The Port of Vancouver on Tuesday signaled it’s ready to use eminent domain to settle how much it should pay Pacific Coast Shredding — a port tenant — for acquiring a piece of the company’s property to build a key segment of its $275 million freight-rail expansion project.
The port’s Board of Commissioners unanimously approved a resolution allowing the port to launch a legal process to decide “just compensation” for acquiring roughly 1.1 acres of the nearly 14 acres Pacific Coast Shredding leases from the port.
Under the two parties’ current lease agreement — adopted in September 2011 and revised two years later — the port already has the right to access the parcel to build a $38 million grade-separated rail entrance to move cargo into and out of the port more efficiently.

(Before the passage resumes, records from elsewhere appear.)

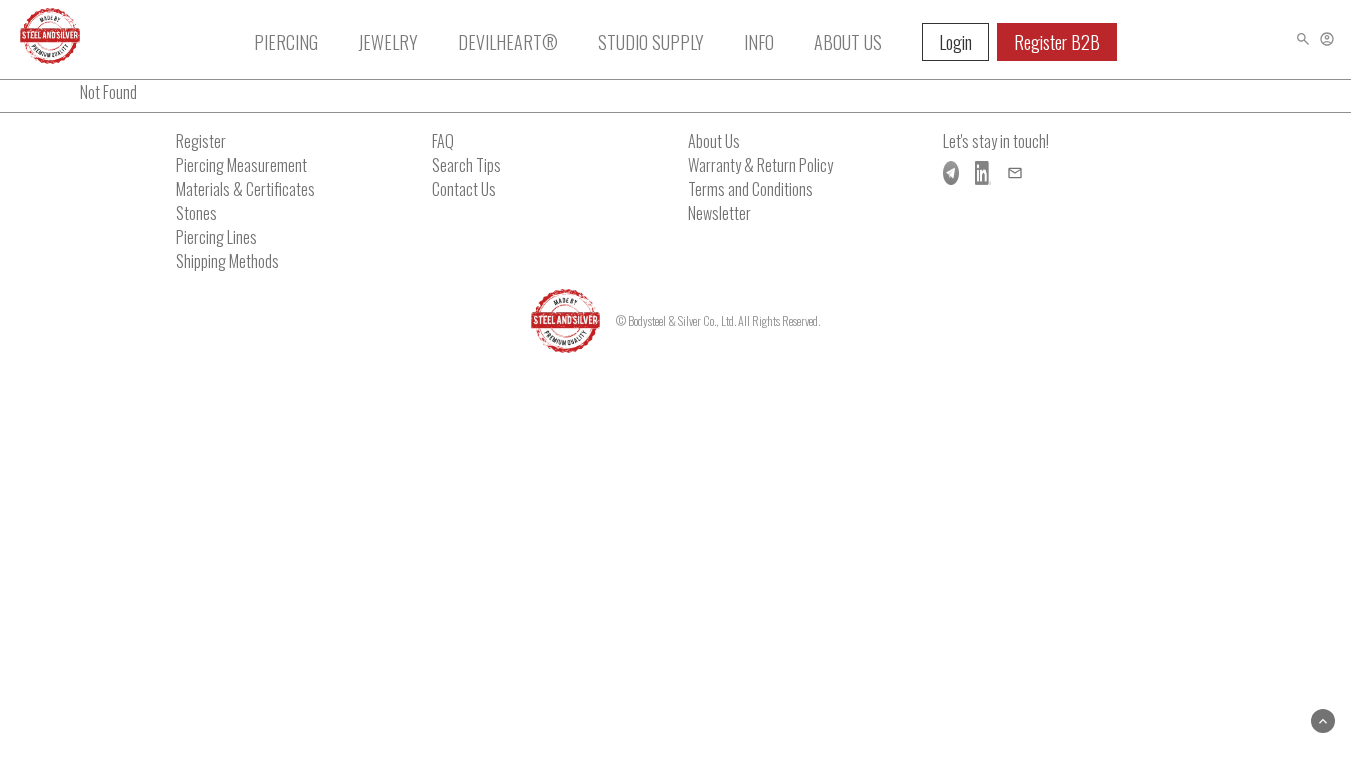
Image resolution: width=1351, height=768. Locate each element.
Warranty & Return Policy (760, 165)
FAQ (443, 141)
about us (848, 42)
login (955, 42)
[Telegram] (951, 173)
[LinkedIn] (983, 173)
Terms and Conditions (750, 189)
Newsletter (719, 213)
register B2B (1057, 42)
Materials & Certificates (245, 189)
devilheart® (508, 42)
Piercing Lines (216, 237)
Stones (196, 213)
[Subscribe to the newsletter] (1015, 173)
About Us (714, 141)
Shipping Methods (227, 261)
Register (201, 141)
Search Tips (466, 165)
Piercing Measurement (241, 165)
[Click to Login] (1327, 39)
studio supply (651, 42)
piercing (286, 42)
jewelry (388, 42)
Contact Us (464, 189)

At issue is how much the port should pay Pacific Coast Shredding, which has raised concerns about the port’s handling of the matter, for the inconvenience.
Both parties have been unable to agree on a price. As a result, they’re bound by the lease agreement to kick the compensation question to a neutral judicial proceeding under eminent domain. The port has until Friday to launch that process. The commissioners’ action Tuesday prepares the port to do so.
The port prefers to avoid the condemnation process, said Theresa Wagner, the port’s communications manager. But lease terms require it to be ready to do that. The two parties remain in negotiations, she said. “Our hope is that we won’t need to condemn.”
Joe King, a spokesman for Pacific Coast Shredding, said Tuesday the commissioners’ decision was unnecessary. The Jan. 31 deadline could have been extended to allow more time for negotiations, he said, to avoid an eminent domain action.
“We could have moved that date out,” King said. “We’re just disappointed that commissioners (are) being heavy-handed. Condemnation is a very serious thing.”
‘The crown jewel’
Port administrators say the port is following state guidelines in acquiring the property at Pacific Coast Shredding to construct a new rail entrance as part of its larger $275 million West Vancouver Freight Access project.
The company, a port tenant since 1997, breaks down hundreds of thousands of tons of recycled scrap metal for shipment overseas. The metal processor’s parent is Metro Metals Northwest Inc., which operates in Vancouver and Portland.
During Tuesday’s public hearing, Curtis Shuck, the port’s director of economic development and facilities, said Pacific Coast Shredding “continues to work closely” with the port to move through the land-acquisition process.
Cager Clabaugh, president of the International Longshore and Warehouse Union Local 4 in Vancouver, told commissioners the company represents “a lot of our work right now” and that he doesn’t want to see it hurt by the port’s action.
“I don’t want you to run off (Pacific Coast Shredding),” Clabaugh said.
Commissioners and port administrators say that’s not what’s happening.
While eminent domain may raise red flags in the public’s mind, said Commissioner Jerry Oliver, the port’s action is part of the agreement “the parties entered into.” And the port’s decision to prepare for a third party to decide the compensation matter “does not preclude ongoing dialogue and negotiations” between the two parties, he said.
“It’s a tool in the toolbox,” added Commissioner Brian Wolfe.
The port has called its planned $38 million rail entrance — for which it needs the piece of property at Pacific Coast Shredding — “the crown jewel” of its $275 million rail-expansion project. The rail entrance is intended to eliminate a chokepoint on the regional rail system and to reduce congestion by as much as 40 percent.
In a news release in August 2013, the port said the rail entrance, which is being built in four phases, is expected to wrap up in 2015.
The larger West Vancouver Freight Access project aims to speed freight and to attract more private-sector investment and jobs. The project is roughly 50 percent complete.
King said Pacific Coast Shredding understands the importance of the rail project. “We think it’s a good thing for the port to do the rail,” he said. “It doesn’t necessarily benefit us.”